MTD 2026 Checklist: How Accountants Can Calm Client Panic – and Win New Ones

Reading time: 6 minutes

Making Tax Digital for Income Tax Self Assessment (MTD ITSA) becomes mandatory in April 2026 for self-employed individuals and landlords with annual business or property income above £30,000.¹ That leaves accountants fewer than seven busy months to prepare themselves, their systems and, more importantly, their clients.

Below is an accountant-friendly checklist you can share with nervous clients today. Follow it and you will not only reduce last-minute firefighting, you will position your firm as the calm voice of reason in a market that is already whipped into a frenzy.


1. Audit your client list against HMRC’s thresholds

Start by segmenting clients into:

  • Phase-one clients – income > £50k (most affected and least time to adapt)
  • Phase-two clients – income £30k–£50k (join MTD in 2027 if HMRC sticks to current plans)
  • Below-threshold – continue filing SA100 for now but prepare for digital records anyway

Knowing who sits where lets you time your education and software roll-out without needless duplication.

2. Map existing data flows

Before buying more software, document how each client currently:

  1. Raises sales invoices
  2. Stores purchase receipts
  3. Tracks cash vs accruals
  4. Shares data with you

Look for paper or spreadsheet pinch points. MTD demands digital links, meaning every number must travel from source to HMRC without manual re-keying. A one-page flow map per client flags gaps fast.

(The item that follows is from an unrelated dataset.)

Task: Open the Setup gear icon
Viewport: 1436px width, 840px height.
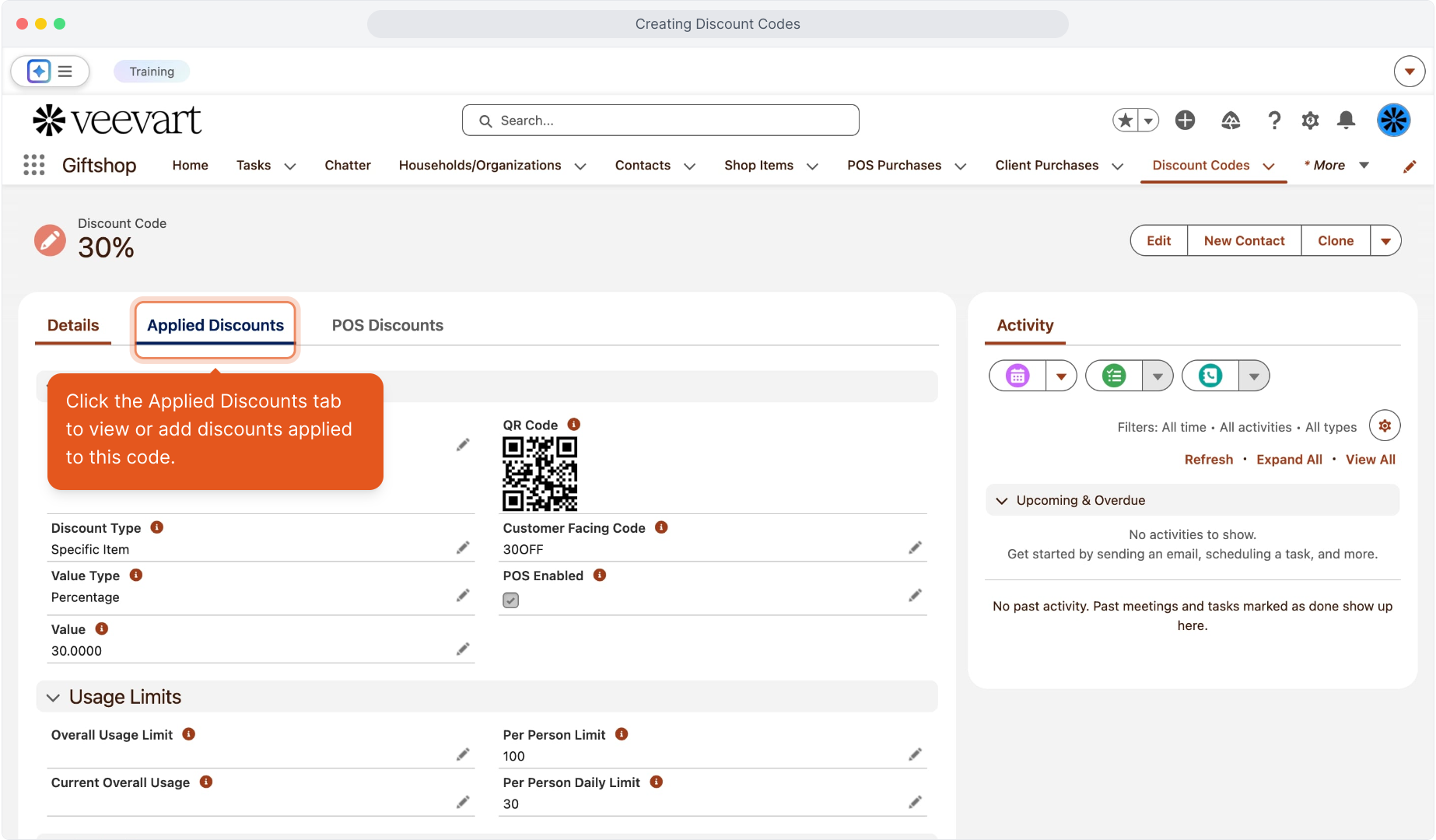Action: point(1310,120)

3. Pick software that fits the client, not the other way round

No-code cloud ledgers suit most micro-businesses, but side hustles may be happier with mobile receipt apps that feed into bridging software. Build a short comparison grid that considers:

  • Integration with bank feeds, e-commerce and payroll
  • Pricing tiers (watch for “per-invoice” traps)
  • Usability – will non-tech landlords actually open it?
  • Scalability for phase-two clients whose income is climbing

4. Write a plain-English onboarding email sequence

Clients need to move from “Why are HMRC bullying me?” to “I’ve got this” in days, not months. Draft three short emails:

  1. Why MTD matters – focus on deadlines, penalties and benefits
  2. What you need from them – bank feed access, photo receipts, testing dates
  3. Next steps – training link, go-live date, ongoing support options

Keep each email to 150 words max. Use numbered lists, one request per paragraph and a single call to action. Clarity cuts phone panics by half. Email content marketing is relatively straightforward to outsource if you’re short of time.

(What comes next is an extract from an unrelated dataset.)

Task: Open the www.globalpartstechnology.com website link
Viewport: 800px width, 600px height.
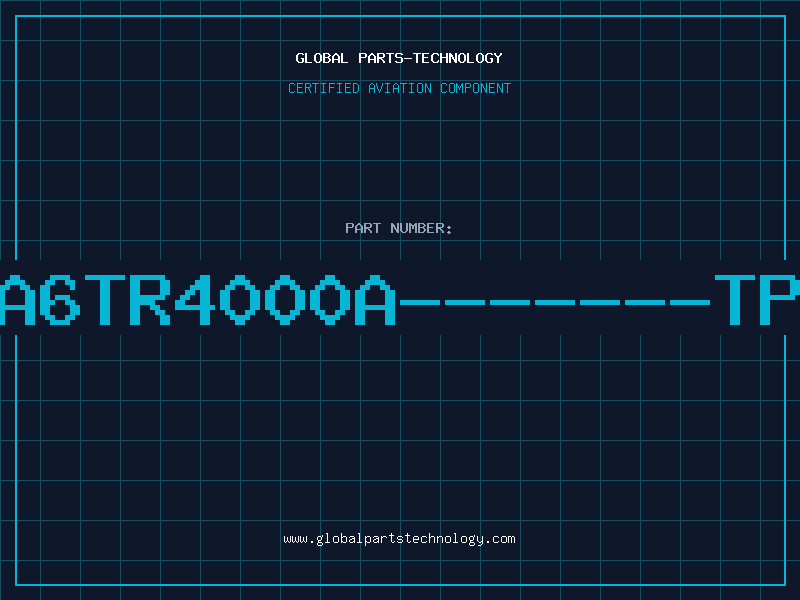Action: [x=399, y=539]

5. Offer tiered support packages

Create bronze, silver and gold bundles so clients feel in control of costs:

PackageWhat you doWhat they doTypical fee (monthly)
BronzeQuarterly review + submissionCapture and categorise transactions£40–60
SilverBookkeeping + submissionScan receipts£90–120
GoldReal-time bookkeeping + tax forecastingApprove entries£150–250

Publish the table on your website now. Transparent pricing saves awkward sales calls and deters tyre-kickers.

6. Run a live demo (webinar style)

Screen-share the chosen software, show a one-click bank feed import and a sample quarterly update. Record it and send the replay link to any client who claims to be “too busy” for change. Seeing the workflow in action does more than ten email nudges.

7. Track and tweak

Create an MTD dashboard in Google Sheets (or your practice management tool) with columns for:

  • Invite sent date
  • Software licence activated
  • Bank feed linked
  • First test return filed
  • Training complete

Review it weekly in team meetings. Momentum drops when you rely on memory.


How to turn the checklist into new-client magnetism

  • Publish this very checklist on your blog and share snippets on LinkedIn with the hashtag #MTD2026.
  • Host a free 30-minute Q&A for non-clients – position it as a public service, then follow up with a paid review offer.
  • Partner with local landlords’ groups or freelancer hubs. Offer a joint webinar and split the lead list.

Every step above showcases your forward planning, so prospects see you as the antidote to last-minute chaos.


Quick FAQ

When exactly do quarterly updates start?
First submission covers 6 April–5 July 2026 and must reach HMRC by 5 August 2026.

What if a client’s income dips below £30k after they join MTD?
Under current guidance they remain in the regime unless HMRC grants an exemption.

Can spreadsheets still be used?
Yes, but only if they connect to HMRC via compliant bridging software with no manual copy-and-paste.

Are penalties higher than late SA returns?
Yes. There is a points-based late-submission system plus separate late-payment interest, so small, repeated slip-ups get expensive fast.


About the author

Michelle Eshkeri ACMA is a London-based financial-services copywriter and AI trainer who helps accountants translate complex regulation into plain-English content that wins trust – and clients. When she is not writing conversion-ready copy, she is teaching small-business owners how to wield generative AI without the jargon.


¹ HMRC policy paper Making Tax Digital for Income Tax Self Assessment, updated 21 March 2025.